Over the weekend, Karl Rove gave one of his recycled speeches, declaring that Republicans keep us safe and Democrats want to sell out to the terrorist. At center point was the NSA spying program and criticism of it. Rove jumped on Democrats who criticize the illegal program, but fails to mention that many prominent Republicans also are at odds with the administration on the program.
This, I think is a tactical error. It might have been a winning issue if Bush was running again... but he is not. Instead, congressmen are running for re-election and the GOP will have to put up a new candidate for the white house in 2008. Karl Roves comments were lose-lose for the GOP.
First, it either traps congressmen. Either they must be seen as Bush's lackeys when the majority of American people are still dissatisfied with the direction of the country. Being labeled as a congressman who will pander to the White House is not the best position to be in right now. Or, the congressmen must distance themselves from the White House and stake out "independent" ground. This is not good for an administration that is still hoping to accomplish a lot in its last three years in office including the PATRIOT Act.
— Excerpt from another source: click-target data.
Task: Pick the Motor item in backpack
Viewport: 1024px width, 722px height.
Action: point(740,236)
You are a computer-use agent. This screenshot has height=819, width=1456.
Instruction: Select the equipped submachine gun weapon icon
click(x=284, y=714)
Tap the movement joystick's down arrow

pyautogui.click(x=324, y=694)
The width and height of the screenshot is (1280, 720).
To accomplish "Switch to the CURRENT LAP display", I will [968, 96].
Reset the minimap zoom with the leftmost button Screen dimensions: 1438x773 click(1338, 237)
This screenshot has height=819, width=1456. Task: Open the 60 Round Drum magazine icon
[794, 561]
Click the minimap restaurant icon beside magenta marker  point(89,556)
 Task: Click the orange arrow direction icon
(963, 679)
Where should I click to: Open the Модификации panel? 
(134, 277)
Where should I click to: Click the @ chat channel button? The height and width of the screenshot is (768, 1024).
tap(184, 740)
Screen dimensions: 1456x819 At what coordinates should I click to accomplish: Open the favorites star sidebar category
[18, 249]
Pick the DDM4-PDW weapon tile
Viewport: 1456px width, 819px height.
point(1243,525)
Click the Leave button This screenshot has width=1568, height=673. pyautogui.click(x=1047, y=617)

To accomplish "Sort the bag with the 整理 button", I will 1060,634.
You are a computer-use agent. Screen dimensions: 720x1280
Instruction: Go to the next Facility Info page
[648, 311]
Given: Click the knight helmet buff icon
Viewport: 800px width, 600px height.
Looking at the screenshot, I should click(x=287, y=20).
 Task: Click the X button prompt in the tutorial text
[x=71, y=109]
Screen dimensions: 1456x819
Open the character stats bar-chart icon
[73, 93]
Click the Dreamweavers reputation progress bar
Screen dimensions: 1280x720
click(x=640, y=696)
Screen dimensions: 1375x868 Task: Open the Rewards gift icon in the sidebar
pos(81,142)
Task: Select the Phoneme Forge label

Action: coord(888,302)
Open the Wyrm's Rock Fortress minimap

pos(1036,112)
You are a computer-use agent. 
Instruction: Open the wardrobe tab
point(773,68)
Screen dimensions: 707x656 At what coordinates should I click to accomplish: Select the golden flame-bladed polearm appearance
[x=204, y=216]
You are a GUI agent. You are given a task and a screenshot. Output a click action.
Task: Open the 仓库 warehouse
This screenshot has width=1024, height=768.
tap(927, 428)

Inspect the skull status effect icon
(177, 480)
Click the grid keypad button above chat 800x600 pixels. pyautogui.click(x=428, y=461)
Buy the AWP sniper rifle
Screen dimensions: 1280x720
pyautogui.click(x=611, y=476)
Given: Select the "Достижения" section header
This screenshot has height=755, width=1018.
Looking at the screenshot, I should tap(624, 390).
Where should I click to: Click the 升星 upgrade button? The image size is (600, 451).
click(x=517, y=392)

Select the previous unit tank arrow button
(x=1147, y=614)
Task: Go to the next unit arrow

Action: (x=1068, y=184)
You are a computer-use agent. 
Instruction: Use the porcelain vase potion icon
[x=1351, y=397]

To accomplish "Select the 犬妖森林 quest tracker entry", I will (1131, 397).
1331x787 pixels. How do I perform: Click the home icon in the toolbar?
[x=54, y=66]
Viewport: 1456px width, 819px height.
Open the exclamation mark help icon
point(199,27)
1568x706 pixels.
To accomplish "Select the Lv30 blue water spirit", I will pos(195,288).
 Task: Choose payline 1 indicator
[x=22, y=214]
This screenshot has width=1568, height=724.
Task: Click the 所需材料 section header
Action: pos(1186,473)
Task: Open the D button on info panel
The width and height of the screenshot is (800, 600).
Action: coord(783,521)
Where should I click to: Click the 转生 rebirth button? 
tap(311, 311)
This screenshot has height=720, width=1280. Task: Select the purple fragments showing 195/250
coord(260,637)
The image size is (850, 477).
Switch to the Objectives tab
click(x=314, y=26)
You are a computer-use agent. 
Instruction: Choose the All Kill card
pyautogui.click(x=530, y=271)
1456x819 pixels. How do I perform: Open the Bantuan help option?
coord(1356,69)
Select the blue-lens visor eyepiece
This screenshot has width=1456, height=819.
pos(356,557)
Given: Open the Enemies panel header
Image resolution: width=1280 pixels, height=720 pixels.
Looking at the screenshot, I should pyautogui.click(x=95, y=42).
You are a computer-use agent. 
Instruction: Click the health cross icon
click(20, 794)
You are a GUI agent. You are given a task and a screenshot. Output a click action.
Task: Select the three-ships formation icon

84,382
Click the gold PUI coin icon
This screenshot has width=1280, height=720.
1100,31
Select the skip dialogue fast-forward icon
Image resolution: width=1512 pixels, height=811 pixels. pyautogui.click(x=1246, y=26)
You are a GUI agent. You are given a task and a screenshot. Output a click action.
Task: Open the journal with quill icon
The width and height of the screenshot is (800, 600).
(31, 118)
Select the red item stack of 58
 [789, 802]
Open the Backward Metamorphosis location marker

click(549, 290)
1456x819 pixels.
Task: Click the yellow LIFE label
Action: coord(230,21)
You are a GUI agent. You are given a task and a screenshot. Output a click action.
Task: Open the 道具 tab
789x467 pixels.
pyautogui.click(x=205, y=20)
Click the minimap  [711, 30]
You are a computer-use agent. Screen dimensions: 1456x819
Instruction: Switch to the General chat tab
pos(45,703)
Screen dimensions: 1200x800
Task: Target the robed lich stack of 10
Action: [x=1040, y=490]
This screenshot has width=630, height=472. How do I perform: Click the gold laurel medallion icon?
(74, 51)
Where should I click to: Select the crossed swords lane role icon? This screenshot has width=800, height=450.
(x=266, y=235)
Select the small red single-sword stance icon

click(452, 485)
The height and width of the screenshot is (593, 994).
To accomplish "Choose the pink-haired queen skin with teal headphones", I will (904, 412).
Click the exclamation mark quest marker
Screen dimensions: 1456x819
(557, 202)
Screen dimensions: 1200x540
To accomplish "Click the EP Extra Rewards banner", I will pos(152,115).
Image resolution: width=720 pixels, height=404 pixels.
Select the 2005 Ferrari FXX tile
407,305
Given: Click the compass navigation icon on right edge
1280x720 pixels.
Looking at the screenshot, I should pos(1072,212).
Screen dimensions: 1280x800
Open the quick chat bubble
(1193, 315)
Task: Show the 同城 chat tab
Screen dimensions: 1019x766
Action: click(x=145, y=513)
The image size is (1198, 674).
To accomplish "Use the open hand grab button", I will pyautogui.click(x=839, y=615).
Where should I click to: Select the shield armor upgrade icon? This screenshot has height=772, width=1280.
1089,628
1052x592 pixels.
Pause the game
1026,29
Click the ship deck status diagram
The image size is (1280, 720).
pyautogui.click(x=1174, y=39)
Further fracturing the Republican party onle further erodes Bush's agenda.
Second, it places the next GOP presidential candidate in a bad spot. The current popular front runner is John McCain, who has publicly criticized the president on the NSA program, claiming that Bush probably did not have legal authority. If Rove continues to categorize those who support and those who oppose the program as good and bad for this country, he will have already cemented a negative impression on the possible GOP candidate. As current polling stands, there are no non-moderate Republicans who can beat Hillary Clinton in a head to head match up. Rove's strategy may have the effect of tilting the GOP primaries to far to the right for the Republicans to put up a winning candidate (not that I will complain).
So, Rove has penned in his party, not only policy wise, but ideology wise at a time when flexibility may be needed. The GOP is making a concerted effort to decenteralize the 2006 Congressional race, but Rove's remarks only help the Democrats keep it nationalized.